Geography
- Location: 3601 A Street, Philadelphia, Pennsylvania, U.S.
- Coordinates: 40°00′24″N 75°07′28″W﻿ / ﻿40.0066°N 75.1245°W

Organisation
- Type: Teaching
- Affiliated university: Drexel University College of Medicine Temple University School of Medicine

Services
- Emergency department: Level I Pediatric Trauma Center
- Beds: 189

History
- Founded: 1875

Links
- Website: http://www.stchristophershospital.com/

= St. Christopher's Hospital for Children =

St. Christopher's Hospital for Children is a pediatric acute care hospital located in Philadelphia, Pennsylvania. The hospital has 188 beds and is affiliated with both the Drexel University College of Medicine and the Temple University School of Medicine. The hospital provides comprehensive pediatric specialties and subspecialties to pediatric patients aged 0–21 throughout eastern Pennsylvania and is one of the oldest full-service hospitals in the United States totally dedicated to the care of children.

St. Christopher's Hospital for Children also features a Level 1 Pediatric Trauma Center, one of four Pediatric Trauma Centers in the state.

==History==
===19th century===
On November 30, 1875, founder William H. Bennett, MD, opened St. Christopher's Hospital as a charitable ambulatory pediatric clinic.

===20th century===
Over the years, the hospital added several buildings before outgrowing its quarters and in 1990, the hospital relocated to its present location on Erie Avenue and Front Street. This facility includes an acute care hospital, a medical office building, a teaching and research center and research laboratories.

===21st century===
St. Christopher's Hospital for Children operates several satellite offices throughout the Greater Philadelphia region and southern New Jersey. These include primary care offices and pediatric specialty care centers in Yardley, Pennsylvania, Northeast Philadelphia, East Falls, Pennsylvania, Reading, Pennsylvania, and Washington Township, New Jersey.

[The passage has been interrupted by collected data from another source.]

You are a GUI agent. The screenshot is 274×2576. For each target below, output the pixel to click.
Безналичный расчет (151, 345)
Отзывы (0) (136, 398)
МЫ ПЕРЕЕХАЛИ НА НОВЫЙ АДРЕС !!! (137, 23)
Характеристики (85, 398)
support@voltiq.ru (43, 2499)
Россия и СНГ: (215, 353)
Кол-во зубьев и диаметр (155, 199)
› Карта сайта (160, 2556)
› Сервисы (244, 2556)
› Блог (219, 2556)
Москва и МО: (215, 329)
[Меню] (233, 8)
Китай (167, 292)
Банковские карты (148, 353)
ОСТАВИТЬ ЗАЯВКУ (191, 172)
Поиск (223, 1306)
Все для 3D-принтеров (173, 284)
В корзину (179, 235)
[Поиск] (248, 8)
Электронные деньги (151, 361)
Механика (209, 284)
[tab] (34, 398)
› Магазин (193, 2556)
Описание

The Pediatric Residency at St. Christopher's is top ranked. Each year, St. Christopher's Hospital for Children receives thousands of applications to its Pediatric Residency Program from which 300 are selected to interview. From this group, St. Christopher's selects 24 PL-1 residents through the National Resident Matching Program.

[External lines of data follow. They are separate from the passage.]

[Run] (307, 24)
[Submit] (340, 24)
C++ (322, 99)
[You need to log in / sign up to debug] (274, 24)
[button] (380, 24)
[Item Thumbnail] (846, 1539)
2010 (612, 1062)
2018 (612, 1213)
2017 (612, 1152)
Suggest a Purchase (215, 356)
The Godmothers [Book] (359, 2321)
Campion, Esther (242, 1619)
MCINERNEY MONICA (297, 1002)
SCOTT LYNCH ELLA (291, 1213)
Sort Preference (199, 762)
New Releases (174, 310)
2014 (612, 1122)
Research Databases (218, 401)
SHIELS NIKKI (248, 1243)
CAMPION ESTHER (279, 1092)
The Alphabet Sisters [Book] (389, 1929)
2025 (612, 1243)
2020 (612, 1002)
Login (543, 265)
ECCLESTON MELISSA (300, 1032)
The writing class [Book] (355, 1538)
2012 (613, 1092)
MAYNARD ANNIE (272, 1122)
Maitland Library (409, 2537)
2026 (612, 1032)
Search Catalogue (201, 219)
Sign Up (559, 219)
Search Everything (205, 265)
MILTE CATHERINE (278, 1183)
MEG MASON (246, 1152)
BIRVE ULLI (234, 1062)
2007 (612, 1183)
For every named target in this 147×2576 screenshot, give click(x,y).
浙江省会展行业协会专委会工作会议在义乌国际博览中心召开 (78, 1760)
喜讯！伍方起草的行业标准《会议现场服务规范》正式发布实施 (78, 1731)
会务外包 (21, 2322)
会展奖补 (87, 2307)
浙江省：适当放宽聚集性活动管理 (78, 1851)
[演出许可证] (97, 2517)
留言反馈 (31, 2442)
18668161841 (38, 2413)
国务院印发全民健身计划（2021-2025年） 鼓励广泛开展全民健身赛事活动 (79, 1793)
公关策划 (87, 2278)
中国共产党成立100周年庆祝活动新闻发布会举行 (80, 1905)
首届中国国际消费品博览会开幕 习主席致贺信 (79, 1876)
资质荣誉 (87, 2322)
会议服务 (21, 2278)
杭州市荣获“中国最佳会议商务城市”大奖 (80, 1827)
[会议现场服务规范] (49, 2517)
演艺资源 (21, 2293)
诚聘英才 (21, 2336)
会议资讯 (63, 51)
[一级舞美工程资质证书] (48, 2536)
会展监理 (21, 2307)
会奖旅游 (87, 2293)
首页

After the bankruptcy of Hahnemann University Hospital, St. Christopher's Hospital for Children was sold to Drexel University and Tower Health for $50 million. The purchase happened in 2019 and included the provision that the hospital would keep its 700 employees.

==Historic milestones ==
- 1940: established the nation's first child life/play therapy program housed in a children's medical center.
- 1965: discovery of a congenital immunodeficiency, later known as DiGeorge syndrome.
- 1968: the hospital performed its first open heart case.
- 1971: surgeons performed the Philadelphia metropolitan area’s first pediatric kidney transplant.
- 1987: performed the Delaware Valley's first combined liver/kidney transplant.
- 1989: became the first hospital in the world to use oxygen-rich liquid ventilation to help premature newborns breathe.
- 1990: became the first hospital in the Philadelphia metropolitan area to use electrical mapping to locate and remove a brain tumor in a pediatric patient.
- 1993: performed a heart transplant on the Delaware Valley's youngest patient – a 4-day-old infant.
- 2009: the hospital achieved Magnet status from the American Nurses Credentialing Center.
- 2017: the hospital is sold from Tenet Healthcare Corp to American Academic Health System, an affiliate of Paladin Healthcare.
- 2015: St. Christopher's Hospital celebrates 140 years of service.
- 2019: St. Christopher's Hospital for Children purchased by Tower Health and Drexel University

The hospital appears in the plot of Third and Indiana, a 1994 novel by Steve Lopez. In the novel, the main character, Gabriel Santoro, critically injured by a bullet from a drug lord, is taken to St. Christopher's, where he dies of his injuries.

== Clinical services and programs ==
St. Christopher's Hospital for Children offers health care services for children from birth through 21 years of age. Pediatric services include sub-specialties such as cardiology, endocrinology, gastroenterology, nephrology, neurology, pulmonology, oncology, and rheumatology. The hospital also provides pediatric surgical services such as cardiothoracic surgery, general surgery, neurosurgery, orthopaedic surgery, and plastic and reconstructive surgery.
The hospital operates a Level I Pediatric Trauma Center, a Level IV Neonatal Intensive Care Unit and a pediatric burn center. Other services and programs include minimally invasive surgery, cystic fibrosis center, sickle cell anemia care and research center, AIDS/HIV program, sleep center and fetal evaluation center.